Automatically scale HAProxy with confd and etcd

Load balancing with HAProxy is pretty easy; today we're going to use etcd and confd to automatically configure cluster nodes to make things more elastic.

For the unfamiliar, etcd is "a highly-available key value store for shared configuration and service discovery" built by the guys over at CoreOS. Each node in our cluster (which will be a CoreOS machine) will run etcd by default allowing units deployed to the cluster to register themselves when they start up and remove themselves when they shutdown.

Confd is a configuration management tool that pulls data from etcd at set intervals and is reponsible for generating updated configs when it detects a change.

Cluster configuration

The example cluster we're going to use looks a little like this:

1 Machine running Fedora

This is going to be our loadbalancer. Im choosing Fedora for this one machine because it comes with systemd by default which is going to make it super easy to setup HAProxy and confd. We also don't necessarily want this machine updating all the time like our CoreOS machines will; we want it to remain relatively static and we need it to keep a static IP address. This of course could be remedied by having multiple loadbalancers.

3 CoreOS nodes

For this test, we're going to run a cluster of CoreOS machines that will run our etcd cluster. When running etcd, its a good idea to run at least 3 machines in order to maintain quorum across the cluster. We're also going to be using fleet (which also uses etcd) to schedule our test webservice to the cluster.

Note: to make configuring things easier, I will be using AWS and providing a cloud-config file when creating these machines.

Creating a CoreOS cluster

For the CoreOS cluster, we're going to provide some initialization data via a cloud-config file. This will tell CoreOS to start things like fleet, etcd, and docker and will also provide etcd with the discovery endpoint to use (note, this is etcd 0.4.6, not the new and improved 2.0 [yet]).

■ **SUPPLIED DATA**
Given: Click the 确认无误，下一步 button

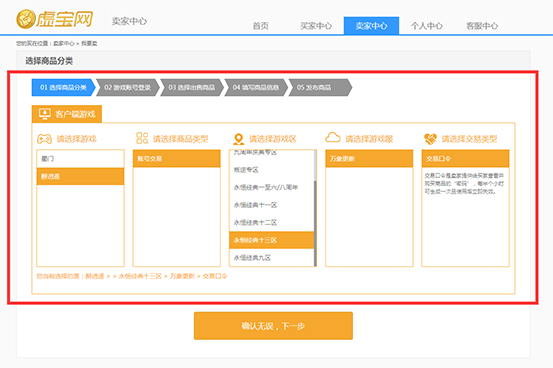Looking at the screenshot, I should pyautogui.click(x=273, y=326).
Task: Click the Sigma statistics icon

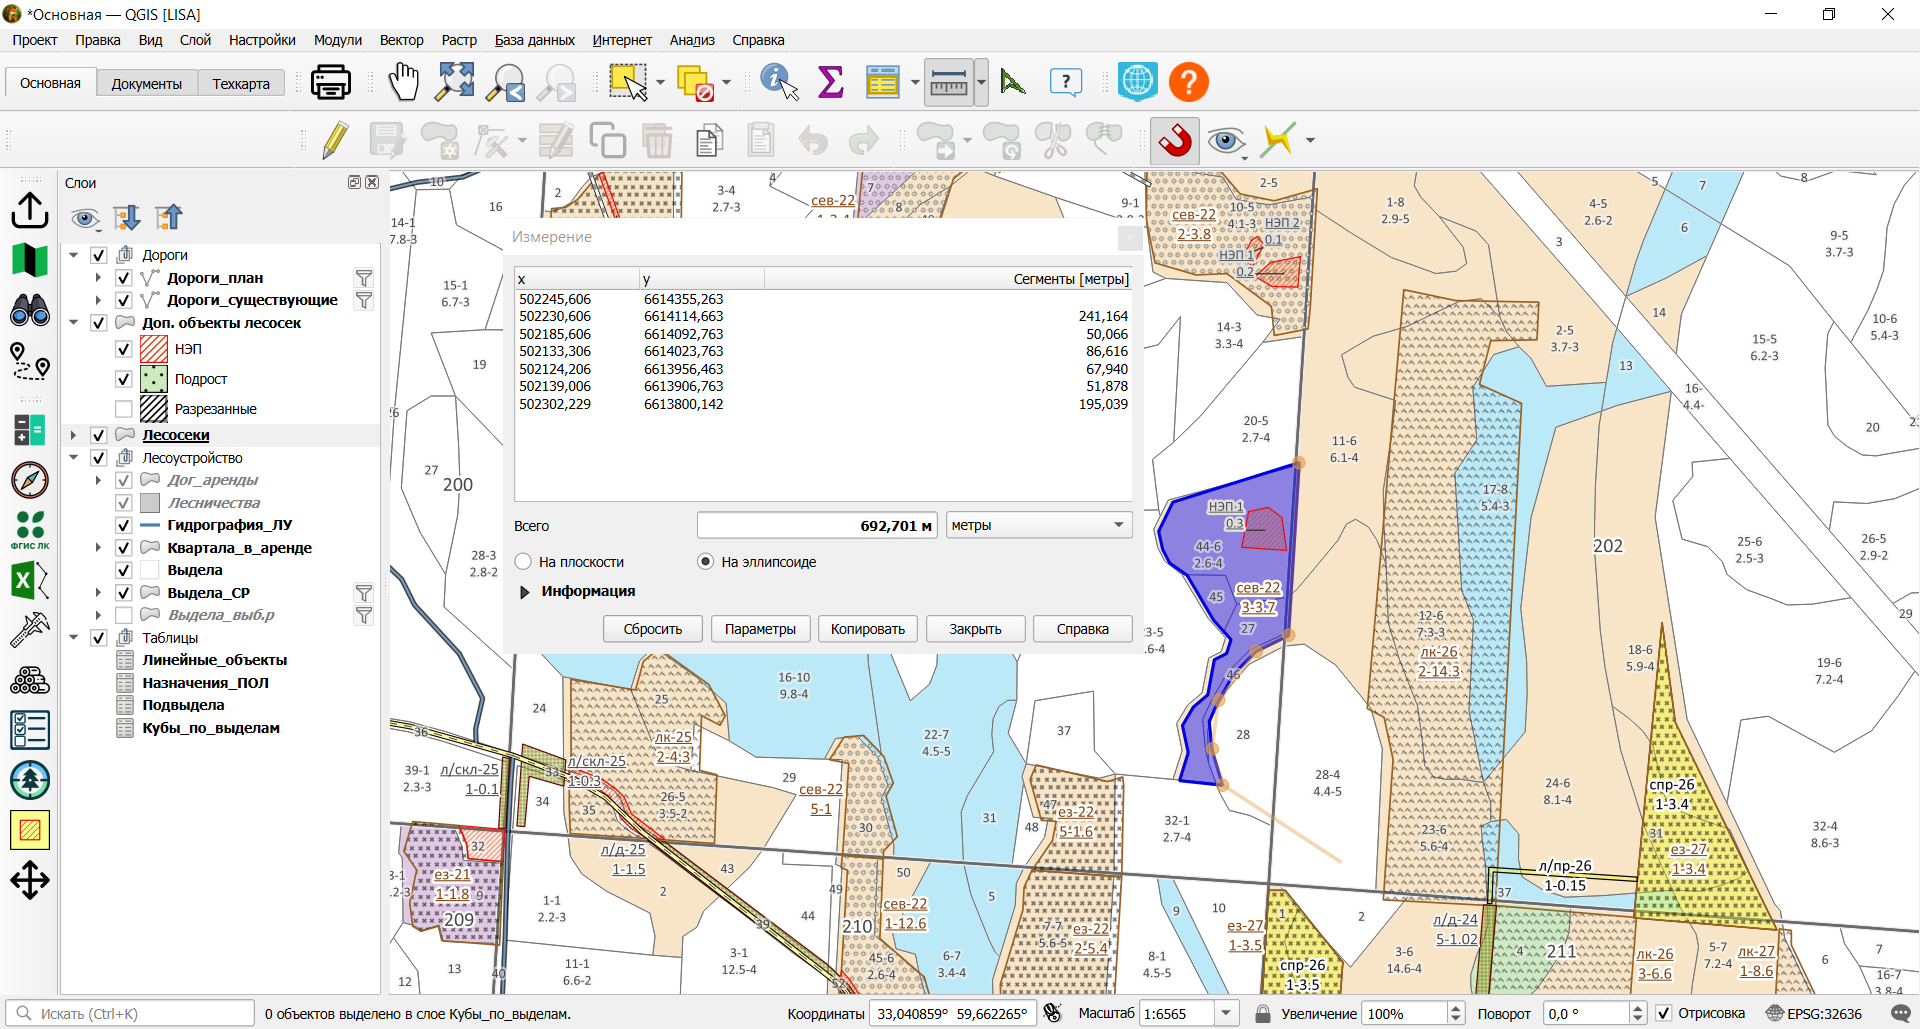Action: 830,82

■ **REQUIREMENT**
Answer these questions using the article on scaling HAProxy with confd and etcd:
1. Which operating system runs on the load balancer machine?
2. What is the minimum number of machines the article recommends for running etcd, and for what purpose?
3. Which version of etcd does the cloud-config setup use?

■ **WRITTEN RESPONSE**
1. Fedora.
2. At least 3 machines, to maintain quorum across the cluster.
3. etcd 0.4.6.